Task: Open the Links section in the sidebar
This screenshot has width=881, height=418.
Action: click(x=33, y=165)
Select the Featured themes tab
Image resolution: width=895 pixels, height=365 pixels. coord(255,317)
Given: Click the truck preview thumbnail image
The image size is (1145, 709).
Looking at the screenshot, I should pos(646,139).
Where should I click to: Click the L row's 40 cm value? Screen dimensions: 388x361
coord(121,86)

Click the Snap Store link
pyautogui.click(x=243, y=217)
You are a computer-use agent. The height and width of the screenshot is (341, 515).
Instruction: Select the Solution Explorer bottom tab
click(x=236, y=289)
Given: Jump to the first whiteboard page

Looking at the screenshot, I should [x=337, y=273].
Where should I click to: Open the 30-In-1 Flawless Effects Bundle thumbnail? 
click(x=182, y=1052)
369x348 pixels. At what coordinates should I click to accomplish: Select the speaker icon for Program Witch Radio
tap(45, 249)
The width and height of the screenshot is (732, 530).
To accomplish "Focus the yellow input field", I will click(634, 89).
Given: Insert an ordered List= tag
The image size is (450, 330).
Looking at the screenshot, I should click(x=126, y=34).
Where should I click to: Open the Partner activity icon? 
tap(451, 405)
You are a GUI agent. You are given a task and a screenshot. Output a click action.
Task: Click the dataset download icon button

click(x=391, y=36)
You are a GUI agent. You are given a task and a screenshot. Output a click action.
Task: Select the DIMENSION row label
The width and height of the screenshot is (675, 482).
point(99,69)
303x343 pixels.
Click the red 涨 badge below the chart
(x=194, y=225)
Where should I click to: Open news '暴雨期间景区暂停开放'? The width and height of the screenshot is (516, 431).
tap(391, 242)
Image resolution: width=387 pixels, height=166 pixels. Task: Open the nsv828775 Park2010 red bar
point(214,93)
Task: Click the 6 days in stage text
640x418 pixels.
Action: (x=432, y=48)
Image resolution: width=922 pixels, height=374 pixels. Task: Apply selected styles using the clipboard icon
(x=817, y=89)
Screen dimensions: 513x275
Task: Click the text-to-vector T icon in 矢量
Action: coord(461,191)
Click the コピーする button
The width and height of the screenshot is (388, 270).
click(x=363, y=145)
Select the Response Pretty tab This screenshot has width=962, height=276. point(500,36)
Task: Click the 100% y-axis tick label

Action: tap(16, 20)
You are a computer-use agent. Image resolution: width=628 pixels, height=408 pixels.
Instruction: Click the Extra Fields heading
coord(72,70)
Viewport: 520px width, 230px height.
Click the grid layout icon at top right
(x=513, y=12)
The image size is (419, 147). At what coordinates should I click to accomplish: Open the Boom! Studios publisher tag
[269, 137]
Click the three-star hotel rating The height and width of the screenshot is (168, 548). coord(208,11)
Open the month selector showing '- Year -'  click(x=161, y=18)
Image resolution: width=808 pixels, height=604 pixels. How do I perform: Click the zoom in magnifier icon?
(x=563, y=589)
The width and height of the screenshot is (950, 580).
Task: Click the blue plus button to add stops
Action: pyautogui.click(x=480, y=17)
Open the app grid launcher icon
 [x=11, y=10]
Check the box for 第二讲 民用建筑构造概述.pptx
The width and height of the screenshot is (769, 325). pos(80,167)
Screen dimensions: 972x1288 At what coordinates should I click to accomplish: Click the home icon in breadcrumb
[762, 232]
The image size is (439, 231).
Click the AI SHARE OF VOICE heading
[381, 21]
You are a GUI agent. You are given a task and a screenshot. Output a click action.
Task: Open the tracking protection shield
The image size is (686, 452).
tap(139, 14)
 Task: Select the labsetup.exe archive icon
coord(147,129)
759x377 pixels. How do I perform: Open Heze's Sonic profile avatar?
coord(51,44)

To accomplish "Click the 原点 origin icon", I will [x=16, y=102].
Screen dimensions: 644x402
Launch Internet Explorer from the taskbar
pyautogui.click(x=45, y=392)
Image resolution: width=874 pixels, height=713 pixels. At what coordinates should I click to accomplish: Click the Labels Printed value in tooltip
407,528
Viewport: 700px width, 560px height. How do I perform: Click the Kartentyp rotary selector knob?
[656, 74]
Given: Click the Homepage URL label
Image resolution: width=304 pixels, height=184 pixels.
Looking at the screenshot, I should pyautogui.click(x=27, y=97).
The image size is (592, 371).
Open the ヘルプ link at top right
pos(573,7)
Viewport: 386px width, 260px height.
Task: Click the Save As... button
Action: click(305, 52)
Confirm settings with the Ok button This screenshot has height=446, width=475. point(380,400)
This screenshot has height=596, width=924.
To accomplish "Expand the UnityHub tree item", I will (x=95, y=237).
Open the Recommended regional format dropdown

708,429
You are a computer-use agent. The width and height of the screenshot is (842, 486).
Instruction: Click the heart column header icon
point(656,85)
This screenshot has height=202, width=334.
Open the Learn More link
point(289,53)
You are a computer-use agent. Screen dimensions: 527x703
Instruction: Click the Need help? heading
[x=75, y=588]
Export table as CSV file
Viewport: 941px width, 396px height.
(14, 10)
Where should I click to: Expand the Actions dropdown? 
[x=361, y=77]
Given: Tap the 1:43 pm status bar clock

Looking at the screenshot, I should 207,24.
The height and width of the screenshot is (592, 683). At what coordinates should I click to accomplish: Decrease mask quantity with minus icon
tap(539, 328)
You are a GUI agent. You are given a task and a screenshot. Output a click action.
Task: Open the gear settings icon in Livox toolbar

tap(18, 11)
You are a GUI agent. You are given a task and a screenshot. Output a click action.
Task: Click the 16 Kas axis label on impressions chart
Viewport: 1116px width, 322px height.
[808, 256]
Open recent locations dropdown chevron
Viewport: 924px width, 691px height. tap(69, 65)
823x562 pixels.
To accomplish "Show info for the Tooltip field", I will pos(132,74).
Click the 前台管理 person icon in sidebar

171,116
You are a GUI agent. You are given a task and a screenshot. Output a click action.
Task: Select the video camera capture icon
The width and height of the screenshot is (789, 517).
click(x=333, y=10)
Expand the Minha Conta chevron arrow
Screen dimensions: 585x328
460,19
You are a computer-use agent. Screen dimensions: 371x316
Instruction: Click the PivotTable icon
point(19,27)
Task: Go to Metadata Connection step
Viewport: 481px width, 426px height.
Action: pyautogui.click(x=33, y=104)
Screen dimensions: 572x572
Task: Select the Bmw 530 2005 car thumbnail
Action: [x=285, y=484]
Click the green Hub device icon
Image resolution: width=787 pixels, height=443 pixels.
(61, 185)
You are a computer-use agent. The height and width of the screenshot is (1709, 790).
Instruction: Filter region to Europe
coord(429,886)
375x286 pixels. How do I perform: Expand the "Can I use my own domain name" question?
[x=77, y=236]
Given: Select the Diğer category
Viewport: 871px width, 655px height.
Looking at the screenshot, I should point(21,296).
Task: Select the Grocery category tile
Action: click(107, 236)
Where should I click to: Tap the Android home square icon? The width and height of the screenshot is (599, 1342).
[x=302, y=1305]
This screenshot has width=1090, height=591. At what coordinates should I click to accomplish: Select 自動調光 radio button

* * *

■ **What is needed**
Find each line of the data above that holds the word "computer", then copy it.

■ **Answer box**
You are a computer-use agent. The height and width of the screenshot is (341, 515).
You are a computer-use agent. Image resolution: width=628 pixels, height=408 pixels.
You are a computer-use agent. The width and height of the screenshot is (842, 486).
You are a computer-use agent. Screen dimensions: 527x703
You are a computer-use agent. Screen dimensions: 371x316
You are a computer-use agent. The height and width of the screenshot is (1709, 790).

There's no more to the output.